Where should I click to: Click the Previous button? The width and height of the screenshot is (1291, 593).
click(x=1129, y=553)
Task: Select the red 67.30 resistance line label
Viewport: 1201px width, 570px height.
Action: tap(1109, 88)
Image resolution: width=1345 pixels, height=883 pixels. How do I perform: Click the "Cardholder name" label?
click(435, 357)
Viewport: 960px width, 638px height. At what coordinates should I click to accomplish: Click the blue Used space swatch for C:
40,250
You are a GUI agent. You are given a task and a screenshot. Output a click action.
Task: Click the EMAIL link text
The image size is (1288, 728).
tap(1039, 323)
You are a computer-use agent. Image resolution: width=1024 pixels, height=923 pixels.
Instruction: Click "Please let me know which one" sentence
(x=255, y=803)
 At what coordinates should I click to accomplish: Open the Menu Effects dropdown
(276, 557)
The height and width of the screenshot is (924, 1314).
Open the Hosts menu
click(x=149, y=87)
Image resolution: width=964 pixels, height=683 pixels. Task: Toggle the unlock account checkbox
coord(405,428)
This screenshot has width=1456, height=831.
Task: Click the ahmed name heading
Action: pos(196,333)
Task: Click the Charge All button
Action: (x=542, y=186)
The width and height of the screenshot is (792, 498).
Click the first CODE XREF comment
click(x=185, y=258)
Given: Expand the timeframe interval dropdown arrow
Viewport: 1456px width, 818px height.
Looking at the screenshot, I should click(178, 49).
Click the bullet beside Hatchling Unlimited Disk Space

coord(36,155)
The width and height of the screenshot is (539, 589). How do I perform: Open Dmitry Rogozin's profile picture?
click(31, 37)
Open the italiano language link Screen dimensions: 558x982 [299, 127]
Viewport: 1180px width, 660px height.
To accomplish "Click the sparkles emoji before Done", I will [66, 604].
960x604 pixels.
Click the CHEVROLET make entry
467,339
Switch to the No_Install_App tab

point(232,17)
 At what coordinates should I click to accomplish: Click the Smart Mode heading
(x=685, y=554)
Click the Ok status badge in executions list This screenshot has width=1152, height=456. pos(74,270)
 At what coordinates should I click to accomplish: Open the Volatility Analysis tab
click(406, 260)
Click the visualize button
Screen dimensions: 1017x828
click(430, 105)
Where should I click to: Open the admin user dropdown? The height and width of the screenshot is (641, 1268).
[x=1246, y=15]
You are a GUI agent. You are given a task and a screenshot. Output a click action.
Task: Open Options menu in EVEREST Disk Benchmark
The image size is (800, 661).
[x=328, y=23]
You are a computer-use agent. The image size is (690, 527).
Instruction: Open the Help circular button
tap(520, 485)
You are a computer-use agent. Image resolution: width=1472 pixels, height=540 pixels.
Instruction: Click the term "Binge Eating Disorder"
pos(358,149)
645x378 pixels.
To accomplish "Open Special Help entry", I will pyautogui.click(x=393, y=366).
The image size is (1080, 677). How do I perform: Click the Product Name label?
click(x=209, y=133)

Directions for this task: In the data above, tally the lines holding "will" and answer with the figure only.

Response area: 2